[Text Boundary: Start]
N.J. Nursing Home Owner Charged with $100,000 Theft

September 23, 2003

New Jersey Attorney General Peter C. Harvey announced that the former owner of a Hudson County nursing home has been charged by the Division of Criminal Justice – Office of Insurance Fraud Prosecutor for allegedly stealing more than $100,000 from patients’ Personal Needs Accounts administered through the state’s Medicaid and Social Security programs.

According to Vaughn L. McKoy, Director, Division of Criminal Justice and Insurance Fraud Prosecutor Greta Gooden Brown, Surbhi Tarkas, 55, Carlton Court, East Brunswick, Middlesex County, was charged in a State Grand Jury indictment with theft by failure to make required disposition of property received (2nd degree). If convicted, Tarkas faces up to ten years in state prison and a fine of up to $150,000. Tarkas will be ordered to appear in Hudson County Superior Court for arraignment and bail on a date to be set by the court.
[Text Boundary: End]
[Extracted material Boundary: Start]
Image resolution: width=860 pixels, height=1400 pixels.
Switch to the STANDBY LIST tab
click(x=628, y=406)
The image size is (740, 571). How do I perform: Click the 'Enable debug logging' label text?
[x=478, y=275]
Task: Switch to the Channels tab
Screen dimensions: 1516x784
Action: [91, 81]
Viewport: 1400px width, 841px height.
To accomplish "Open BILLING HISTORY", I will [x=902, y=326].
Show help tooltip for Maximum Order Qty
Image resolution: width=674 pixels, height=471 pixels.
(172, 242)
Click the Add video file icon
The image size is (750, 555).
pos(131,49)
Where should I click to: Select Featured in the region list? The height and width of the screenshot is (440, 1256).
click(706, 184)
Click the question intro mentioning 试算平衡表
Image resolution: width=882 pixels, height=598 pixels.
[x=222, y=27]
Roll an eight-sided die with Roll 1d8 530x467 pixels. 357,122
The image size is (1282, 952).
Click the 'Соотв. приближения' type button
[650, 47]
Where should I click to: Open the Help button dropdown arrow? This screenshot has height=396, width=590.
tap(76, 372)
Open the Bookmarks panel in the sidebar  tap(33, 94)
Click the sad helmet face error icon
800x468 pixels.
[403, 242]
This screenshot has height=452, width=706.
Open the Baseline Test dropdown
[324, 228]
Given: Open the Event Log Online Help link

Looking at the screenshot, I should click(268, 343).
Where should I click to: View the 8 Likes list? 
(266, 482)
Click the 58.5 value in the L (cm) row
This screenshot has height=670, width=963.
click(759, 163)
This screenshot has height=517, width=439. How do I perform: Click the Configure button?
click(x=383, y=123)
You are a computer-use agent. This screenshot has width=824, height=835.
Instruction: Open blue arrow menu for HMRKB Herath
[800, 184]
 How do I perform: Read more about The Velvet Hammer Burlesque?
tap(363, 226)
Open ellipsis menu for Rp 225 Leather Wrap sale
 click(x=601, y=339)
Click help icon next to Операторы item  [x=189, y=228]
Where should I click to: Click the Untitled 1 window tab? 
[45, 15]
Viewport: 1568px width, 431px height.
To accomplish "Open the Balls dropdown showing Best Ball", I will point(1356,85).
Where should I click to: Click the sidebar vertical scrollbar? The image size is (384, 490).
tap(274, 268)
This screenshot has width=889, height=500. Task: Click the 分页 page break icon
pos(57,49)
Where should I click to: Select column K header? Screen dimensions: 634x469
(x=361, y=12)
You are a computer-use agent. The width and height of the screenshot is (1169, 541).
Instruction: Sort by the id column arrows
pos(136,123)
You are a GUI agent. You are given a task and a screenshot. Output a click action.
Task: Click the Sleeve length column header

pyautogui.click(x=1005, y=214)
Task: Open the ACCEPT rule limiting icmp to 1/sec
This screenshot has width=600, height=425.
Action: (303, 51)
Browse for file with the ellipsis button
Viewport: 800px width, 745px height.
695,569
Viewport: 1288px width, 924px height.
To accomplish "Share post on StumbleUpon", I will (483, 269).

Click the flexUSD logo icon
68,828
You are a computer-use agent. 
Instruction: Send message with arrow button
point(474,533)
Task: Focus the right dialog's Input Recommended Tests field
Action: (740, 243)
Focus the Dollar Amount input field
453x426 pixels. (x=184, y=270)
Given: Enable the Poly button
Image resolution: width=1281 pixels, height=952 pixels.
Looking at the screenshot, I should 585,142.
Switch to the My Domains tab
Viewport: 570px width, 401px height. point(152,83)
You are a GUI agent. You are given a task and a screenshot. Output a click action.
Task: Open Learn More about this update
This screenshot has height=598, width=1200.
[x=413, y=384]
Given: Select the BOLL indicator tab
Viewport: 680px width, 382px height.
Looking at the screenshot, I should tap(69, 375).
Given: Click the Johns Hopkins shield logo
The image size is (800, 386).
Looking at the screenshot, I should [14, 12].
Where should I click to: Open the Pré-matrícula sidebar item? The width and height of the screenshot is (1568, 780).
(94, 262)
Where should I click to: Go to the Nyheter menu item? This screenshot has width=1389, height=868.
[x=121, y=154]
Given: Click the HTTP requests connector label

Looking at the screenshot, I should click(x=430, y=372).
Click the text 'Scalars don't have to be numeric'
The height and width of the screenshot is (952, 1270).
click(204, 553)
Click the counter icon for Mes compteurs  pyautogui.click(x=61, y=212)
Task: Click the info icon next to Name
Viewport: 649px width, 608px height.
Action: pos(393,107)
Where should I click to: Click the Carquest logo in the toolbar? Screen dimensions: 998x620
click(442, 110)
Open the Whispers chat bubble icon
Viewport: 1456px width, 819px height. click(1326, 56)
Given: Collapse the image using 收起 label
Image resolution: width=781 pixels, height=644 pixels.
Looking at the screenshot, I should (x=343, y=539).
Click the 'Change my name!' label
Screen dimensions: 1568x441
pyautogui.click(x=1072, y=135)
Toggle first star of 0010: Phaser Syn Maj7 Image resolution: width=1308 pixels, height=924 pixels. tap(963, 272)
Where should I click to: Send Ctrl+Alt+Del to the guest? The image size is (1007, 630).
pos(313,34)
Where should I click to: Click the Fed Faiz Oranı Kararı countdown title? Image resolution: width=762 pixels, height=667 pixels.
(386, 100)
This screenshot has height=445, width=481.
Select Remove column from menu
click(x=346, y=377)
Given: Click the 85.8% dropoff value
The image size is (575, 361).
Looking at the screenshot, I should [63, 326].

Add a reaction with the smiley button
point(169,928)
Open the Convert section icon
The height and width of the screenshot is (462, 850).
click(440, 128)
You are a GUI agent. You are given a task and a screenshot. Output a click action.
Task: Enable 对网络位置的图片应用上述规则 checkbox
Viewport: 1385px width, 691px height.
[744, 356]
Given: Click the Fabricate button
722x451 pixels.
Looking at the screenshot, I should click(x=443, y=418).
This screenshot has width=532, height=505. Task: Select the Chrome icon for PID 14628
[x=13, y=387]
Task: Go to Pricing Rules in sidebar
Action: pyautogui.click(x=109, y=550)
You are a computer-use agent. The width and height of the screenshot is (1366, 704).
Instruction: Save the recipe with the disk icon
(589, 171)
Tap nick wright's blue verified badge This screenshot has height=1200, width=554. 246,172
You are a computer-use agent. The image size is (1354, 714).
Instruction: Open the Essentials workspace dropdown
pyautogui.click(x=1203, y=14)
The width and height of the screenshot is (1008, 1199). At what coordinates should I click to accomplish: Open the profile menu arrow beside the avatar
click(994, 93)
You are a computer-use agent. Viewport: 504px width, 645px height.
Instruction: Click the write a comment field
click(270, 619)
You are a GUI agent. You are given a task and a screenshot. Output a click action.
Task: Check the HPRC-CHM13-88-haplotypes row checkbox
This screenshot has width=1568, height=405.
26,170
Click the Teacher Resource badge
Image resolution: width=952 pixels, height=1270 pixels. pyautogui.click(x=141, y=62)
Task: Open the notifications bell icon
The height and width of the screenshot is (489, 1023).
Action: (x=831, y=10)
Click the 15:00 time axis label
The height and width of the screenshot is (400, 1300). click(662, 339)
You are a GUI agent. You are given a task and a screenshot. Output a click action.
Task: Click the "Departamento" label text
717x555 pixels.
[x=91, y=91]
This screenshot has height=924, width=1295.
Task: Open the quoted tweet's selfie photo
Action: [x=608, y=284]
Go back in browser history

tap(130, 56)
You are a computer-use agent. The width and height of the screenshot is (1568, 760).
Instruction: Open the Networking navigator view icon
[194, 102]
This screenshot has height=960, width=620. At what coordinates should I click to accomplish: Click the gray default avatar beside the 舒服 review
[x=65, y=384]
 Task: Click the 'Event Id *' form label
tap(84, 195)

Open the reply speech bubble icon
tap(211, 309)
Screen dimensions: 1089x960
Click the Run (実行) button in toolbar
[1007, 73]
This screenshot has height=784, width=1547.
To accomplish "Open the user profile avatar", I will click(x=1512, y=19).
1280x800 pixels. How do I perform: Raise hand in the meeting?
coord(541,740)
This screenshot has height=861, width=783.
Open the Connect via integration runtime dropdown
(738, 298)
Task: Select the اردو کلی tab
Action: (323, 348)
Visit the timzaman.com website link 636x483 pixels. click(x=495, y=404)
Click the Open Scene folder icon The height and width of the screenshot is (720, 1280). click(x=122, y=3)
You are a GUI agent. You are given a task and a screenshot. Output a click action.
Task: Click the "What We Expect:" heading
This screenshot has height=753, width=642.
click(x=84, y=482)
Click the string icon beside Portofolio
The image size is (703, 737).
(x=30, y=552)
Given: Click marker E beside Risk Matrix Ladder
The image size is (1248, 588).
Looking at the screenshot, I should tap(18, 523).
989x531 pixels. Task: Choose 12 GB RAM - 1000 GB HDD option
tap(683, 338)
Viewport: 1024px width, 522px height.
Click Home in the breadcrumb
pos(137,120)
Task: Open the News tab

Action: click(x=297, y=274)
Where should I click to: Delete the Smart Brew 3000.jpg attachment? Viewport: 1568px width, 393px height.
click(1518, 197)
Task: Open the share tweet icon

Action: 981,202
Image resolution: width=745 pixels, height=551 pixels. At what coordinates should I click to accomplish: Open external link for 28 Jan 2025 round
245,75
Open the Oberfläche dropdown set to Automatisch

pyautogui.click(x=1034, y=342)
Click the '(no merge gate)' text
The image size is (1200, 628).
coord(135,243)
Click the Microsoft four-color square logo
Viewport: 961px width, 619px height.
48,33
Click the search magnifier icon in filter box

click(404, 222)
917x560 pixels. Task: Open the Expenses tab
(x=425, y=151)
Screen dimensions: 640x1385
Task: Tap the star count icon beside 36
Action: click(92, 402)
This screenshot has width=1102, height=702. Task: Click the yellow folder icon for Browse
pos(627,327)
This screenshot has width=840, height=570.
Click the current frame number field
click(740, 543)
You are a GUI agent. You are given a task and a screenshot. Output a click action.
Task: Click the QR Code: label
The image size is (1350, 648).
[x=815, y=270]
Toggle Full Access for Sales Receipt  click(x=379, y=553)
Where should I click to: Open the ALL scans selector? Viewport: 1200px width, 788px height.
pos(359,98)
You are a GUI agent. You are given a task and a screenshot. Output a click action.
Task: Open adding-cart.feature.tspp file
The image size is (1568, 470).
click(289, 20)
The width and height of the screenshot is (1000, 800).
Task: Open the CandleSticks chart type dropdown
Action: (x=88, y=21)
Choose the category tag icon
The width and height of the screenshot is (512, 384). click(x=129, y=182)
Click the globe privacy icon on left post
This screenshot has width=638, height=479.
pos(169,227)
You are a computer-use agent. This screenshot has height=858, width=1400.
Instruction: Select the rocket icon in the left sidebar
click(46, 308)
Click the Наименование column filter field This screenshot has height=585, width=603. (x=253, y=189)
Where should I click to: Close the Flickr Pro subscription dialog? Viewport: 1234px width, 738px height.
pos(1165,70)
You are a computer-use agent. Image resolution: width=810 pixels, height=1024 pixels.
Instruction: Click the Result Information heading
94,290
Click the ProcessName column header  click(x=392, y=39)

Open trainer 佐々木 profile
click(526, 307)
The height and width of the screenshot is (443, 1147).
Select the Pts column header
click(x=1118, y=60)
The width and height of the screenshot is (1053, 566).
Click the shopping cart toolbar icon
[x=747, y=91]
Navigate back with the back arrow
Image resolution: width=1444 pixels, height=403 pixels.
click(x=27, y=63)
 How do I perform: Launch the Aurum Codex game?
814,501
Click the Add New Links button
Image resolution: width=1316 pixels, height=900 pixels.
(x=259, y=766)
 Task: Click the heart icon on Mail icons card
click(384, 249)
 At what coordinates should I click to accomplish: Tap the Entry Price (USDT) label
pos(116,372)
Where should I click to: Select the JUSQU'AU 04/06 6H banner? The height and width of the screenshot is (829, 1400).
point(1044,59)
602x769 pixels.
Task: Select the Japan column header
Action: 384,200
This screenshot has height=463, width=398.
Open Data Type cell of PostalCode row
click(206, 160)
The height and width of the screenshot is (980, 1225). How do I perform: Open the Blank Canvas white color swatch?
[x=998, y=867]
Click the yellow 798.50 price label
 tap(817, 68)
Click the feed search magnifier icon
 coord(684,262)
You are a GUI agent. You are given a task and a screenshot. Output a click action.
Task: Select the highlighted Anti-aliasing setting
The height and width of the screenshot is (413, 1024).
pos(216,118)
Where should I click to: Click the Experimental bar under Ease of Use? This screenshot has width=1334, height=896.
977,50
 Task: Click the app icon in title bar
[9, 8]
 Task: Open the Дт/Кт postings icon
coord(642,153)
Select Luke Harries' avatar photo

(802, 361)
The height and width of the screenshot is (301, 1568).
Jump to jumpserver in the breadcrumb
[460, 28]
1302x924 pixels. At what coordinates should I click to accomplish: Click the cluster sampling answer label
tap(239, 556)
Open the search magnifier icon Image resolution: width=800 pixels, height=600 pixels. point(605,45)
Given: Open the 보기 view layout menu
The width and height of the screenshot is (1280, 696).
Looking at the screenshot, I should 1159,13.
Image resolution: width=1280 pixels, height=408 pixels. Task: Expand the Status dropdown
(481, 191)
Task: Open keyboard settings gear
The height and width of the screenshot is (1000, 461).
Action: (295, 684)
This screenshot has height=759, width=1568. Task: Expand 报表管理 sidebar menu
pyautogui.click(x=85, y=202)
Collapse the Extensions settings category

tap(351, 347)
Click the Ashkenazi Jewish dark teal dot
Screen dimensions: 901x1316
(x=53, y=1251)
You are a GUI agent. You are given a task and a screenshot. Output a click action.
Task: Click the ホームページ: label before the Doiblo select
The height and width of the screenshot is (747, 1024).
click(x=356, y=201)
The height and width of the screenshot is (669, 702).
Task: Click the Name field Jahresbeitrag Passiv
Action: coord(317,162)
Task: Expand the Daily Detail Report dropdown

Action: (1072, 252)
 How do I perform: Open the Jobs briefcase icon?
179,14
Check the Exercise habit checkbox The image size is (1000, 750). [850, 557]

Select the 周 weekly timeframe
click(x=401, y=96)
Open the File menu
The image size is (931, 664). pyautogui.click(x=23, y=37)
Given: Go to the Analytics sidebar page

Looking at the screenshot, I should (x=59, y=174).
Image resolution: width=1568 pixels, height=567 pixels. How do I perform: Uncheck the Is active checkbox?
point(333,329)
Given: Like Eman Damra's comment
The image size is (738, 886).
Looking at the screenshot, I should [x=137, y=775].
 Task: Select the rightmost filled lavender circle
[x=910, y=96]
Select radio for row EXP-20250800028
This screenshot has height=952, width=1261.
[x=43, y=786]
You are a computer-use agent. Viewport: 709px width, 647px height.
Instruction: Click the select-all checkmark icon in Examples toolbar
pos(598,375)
[Extracted material Boundary: End]
• [Task details]
From the press release on the nursing home theft charge, extract the passage between "September 23, 2003" and "Social Security programs.", inclusive.

• [Answer to the problem]
September 23, 2003

New Jersey Attorney General Peter C. Harvey announced that the former owner of a Hudson County nursing home has been charged by the Division of Criminal Justice – Office of Insurance Fraud Prosecutor for allegedly stealing more than $100,000 from patients’ Personal Needs Accounts administered through the state’s Medicaid and Social Security programs.